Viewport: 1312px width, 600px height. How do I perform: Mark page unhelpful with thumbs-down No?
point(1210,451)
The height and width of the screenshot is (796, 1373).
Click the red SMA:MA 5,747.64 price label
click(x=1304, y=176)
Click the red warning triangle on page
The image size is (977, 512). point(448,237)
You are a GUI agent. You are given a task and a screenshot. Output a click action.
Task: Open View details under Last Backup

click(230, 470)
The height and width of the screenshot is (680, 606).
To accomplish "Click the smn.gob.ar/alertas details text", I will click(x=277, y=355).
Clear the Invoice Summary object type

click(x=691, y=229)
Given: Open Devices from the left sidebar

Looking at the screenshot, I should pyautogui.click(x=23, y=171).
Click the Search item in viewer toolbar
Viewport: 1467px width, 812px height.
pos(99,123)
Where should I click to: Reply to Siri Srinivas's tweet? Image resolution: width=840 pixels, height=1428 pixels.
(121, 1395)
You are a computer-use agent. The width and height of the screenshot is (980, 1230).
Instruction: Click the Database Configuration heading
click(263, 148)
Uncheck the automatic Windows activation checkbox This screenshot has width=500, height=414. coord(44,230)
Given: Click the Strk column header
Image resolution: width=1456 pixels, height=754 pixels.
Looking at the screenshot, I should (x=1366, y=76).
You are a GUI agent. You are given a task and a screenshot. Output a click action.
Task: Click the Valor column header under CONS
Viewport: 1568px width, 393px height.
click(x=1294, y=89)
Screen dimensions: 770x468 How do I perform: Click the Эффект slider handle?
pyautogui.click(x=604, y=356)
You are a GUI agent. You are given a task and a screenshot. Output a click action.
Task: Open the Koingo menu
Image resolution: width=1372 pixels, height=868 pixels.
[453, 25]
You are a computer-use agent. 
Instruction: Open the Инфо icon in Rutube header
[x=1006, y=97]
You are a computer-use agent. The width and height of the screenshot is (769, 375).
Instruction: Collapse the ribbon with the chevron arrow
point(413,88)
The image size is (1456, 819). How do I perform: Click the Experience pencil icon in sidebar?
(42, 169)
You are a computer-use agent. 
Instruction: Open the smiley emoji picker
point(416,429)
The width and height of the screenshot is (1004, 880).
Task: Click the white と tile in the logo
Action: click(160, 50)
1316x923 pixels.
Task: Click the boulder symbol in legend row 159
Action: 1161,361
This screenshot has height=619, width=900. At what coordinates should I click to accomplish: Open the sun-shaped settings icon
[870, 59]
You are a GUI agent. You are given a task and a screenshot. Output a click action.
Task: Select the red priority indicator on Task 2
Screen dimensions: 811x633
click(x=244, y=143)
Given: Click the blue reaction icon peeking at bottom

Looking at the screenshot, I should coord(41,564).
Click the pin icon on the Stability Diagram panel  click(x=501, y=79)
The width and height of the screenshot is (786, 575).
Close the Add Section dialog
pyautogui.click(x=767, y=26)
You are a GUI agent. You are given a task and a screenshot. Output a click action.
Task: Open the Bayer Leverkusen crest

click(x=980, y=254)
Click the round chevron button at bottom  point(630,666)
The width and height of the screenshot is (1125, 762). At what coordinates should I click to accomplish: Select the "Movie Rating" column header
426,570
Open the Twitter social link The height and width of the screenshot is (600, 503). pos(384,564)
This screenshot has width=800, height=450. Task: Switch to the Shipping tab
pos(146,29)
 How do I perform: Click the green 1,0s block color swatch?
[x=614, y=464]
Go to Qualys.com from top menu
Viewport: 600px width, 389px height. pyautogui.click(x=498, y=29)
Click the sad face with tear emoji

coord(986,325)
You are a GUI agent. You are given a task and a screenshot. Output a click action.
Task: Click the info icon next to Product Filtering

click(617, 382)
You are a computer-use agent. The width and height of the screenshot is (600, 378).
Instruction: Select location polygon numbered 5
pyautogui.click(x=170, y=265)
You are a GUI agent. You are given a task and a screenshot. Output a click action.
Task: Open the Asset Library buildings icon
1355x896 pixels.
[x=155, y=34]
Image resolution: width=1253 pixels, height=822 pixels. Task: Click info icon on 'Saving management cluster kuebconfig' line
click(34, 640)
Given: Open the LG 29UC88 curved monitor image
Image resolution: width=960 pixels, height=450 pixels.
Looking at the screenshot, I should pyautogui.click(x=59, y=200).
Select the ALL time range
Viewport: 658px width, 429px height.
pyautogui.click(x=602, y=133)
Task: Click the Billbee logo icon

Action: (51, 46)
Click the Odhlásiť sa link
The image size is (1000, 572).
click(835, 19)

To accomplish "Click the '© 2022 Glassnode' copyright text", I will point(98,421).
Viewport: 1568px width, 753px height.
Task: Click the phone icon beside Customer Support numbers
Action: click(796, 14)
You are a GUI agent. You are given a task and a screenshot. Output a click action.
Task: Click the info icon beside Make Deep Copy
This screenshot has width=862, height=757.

########################################

What is needed :: Please pull out every line of the rows above that contains the word "bottom", and copy each one in full. Case counts.

Answer to this task ::
Given: Click the blue reaction icon peeking at bottom
Click the round chevron button at bottom  point(630,666)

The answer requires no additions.